Wait a minute: Embiid decided to stay? He was ready to give up NBA riches for another year in college?

Who pushed him to leave after one season in Lawrence?

“I’m not going to say,” he said with another smile, "but it was a tough choice. I still have a lot of love for Kansas, and every time I have a chance to represent, I’m going to do it.”

The lanky, raw Embiid that arrived at Kansas as an unrefined post player from Cameroon in the hot summer of 2013 hardly resembled the solid, muscular Embiid that returned on Thursday.

Back then, he was still trying to make a name for himself. He was still learning the nuances of the game, which he had just picked up a couple years earlier. And while he wound up averaging 11.2 points and 8.1 rebounds, his college career ended with a thud when a stress fracture in his back forced him to miss the Big 12 Tournament and the opening rounds of the NCAA Tournament.

The Jayhawks were eliminated before he could return to the floor.

That June, he had surgery on a broken bone in his foot, shortly before the Sixers selected him with the third overall pick. He was supposed to miss about six months but wound up missing the season, then a setback the following summer and another round of surgery caused him to miss the 2015-16 season.

“At some point my second year,” he said, “I thought about quitting, just because I had so much stuff not going my way, losing two years of basketball due to surgeries and injuries. But I’m glad I stuck with basketball. Looking where I am, I think I made a good choice.”

**Tasks to carry out**
1. Repeat the passage about Embiid's return to Kansas word for word, starting at "The Jayhawks were" and ending at "the 2015-16 season.".
2. Go on with the passage about Embiid's time at Kansas and his injuries, picking up after its final sentence.

**Information shown**
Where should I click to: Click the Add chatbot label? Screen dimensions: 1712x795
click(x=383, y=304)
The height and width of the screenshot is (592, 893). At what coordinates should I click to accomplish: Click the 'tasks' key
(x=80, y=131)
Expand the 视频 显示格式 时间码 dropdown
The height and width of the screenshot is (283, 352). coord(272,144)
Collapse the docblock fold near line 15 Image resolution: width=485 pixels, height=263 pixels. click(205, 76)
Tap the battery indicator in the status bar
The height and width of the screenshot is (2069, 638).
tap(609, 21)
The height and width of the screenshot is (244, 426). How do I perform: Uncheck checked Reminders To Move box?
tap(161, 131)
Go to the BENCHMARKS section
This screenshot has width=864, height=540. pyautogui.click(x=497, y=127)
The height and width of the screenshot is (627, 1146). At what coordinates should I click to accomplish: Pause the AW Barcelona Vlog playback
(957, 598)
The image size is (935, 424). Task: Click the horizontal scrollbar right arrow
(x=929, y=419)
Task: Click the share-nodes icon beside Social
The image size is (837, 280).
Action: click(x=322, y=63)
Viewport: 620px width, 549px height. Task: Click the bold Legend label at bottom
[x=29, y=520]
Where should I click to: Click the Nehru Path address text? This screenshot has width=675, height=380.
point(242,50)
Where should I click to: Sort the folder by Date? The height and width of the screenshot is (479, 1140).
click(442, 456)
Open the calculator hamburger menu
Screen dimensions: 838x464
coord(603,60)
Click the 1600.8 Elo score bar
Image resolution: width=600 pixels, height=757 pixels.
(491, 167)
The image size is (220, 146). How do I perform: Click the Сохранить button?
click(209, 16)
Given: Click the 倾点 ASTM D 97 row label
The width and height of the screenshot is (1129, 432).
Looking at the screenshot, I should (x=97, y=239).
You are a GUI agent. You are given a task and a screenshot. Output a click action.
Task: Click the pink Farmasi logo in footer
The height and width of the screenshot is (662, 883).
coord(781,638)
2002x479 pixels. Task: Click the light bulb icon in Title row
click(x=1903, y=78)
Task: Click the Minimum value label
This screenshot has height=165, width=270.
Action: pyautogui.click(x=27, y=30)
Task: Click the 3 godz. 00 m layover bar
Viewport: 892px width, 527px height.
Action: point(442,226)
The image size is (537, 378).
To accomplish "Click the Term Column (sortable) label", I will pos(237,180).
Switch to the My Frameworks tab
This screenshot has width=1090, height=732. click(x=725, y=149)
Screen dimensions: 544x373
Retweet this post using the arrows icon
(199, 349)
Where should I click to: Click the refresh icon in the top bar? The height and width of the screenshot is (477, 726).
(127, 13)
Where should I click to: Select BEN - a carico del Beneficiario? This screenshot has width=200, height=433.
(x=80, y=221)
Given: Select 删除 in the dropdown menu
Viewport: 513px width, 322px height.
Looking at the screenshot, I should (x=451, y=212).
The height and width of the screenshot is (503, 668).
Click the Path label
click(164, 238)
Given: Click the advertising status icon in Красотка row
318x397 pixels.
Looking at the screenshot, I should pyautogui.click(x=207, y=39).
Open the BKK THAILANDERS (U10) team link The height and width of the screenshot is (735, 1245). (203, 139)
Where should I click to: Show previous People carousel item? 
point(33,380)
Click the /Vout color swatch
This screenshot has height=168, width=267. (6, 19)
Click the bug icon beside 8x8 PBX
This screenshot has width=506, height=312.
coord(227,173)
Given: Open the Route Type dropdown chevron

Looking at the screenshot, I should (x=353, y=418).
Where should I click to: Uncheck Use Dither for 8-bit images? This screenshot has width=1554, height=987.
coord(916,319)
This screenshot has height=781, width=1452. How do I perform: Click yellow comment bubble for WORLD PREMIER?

**Task-by-task answers**
1.
The Jayhawks were eliminated before he could return to the floor.

That June, he had surgery on a broken bone in his foot, shortly before the Sixers selected him with the third overall pick. He was supposed to miss about six months but wound up missing the season, then a setback the following summer and another round of surgery caused him to miss the 2015-16 season.

2.
He certainly made a lucrative choice, signing a mega extension even though he played in just 31 games last season. He averaged 20.2 points and 7.8 boards before knee trouble ended his year early, and forced him to undergo arthroscopic surgery for a torn meniscus in his left knee.

Embiid finally looks healthy, though. He came out of his preseason debut in good shape, and Sixers coach Brett Brown acknowledged Thursday that his big man “changes everything.”

“He changes everything we talk about on offense and everything we talk about on defense,” Brown said. “His spirit is at an all-time high. His personal situation, being rewarded with the contract he just signed I’m sure changes his life and many generations of Embiids behind him, or ahead of him, and you know, he’s just a game-changer all over the place.”

Embiid was supposed to take the Sixers’ team bus to the Phog for practice, but he decided to walk over to the storied field house early. He wanted to drink in the atmosphere of college, pointing out that he still intends to return for his final three years of school, and remember what it was like to be just another kid trying to get from class to class.

Of course, these days just about everybody notices the NBA star in their midst, calling out “Trust the process!” to him as he ambled down the sidewalks leading toward Naismith Drive.

The Sixers were already scheduled to play the Heat in Kansas City on Friday night, so Brown decided it made sense to bring the team to Lawrence for practice. It would be a nice homecoming for Embiid, and a chance for backup Jacob Pullen — who starred down the road at Kansas State — to see some friends and family, and an opportunity for the rest of the team to see one of college basketball’s shrines.

“I mean, this is my first time here and I’m the son of a coach,” Brown said, “so I’ve been around the game my whole life, and the historic sort of perspective of this building combined with Joel’s history here made it a no-brainer to drive 45 minutes down the road.

“I think the team appreciated and certainly respected where we are.”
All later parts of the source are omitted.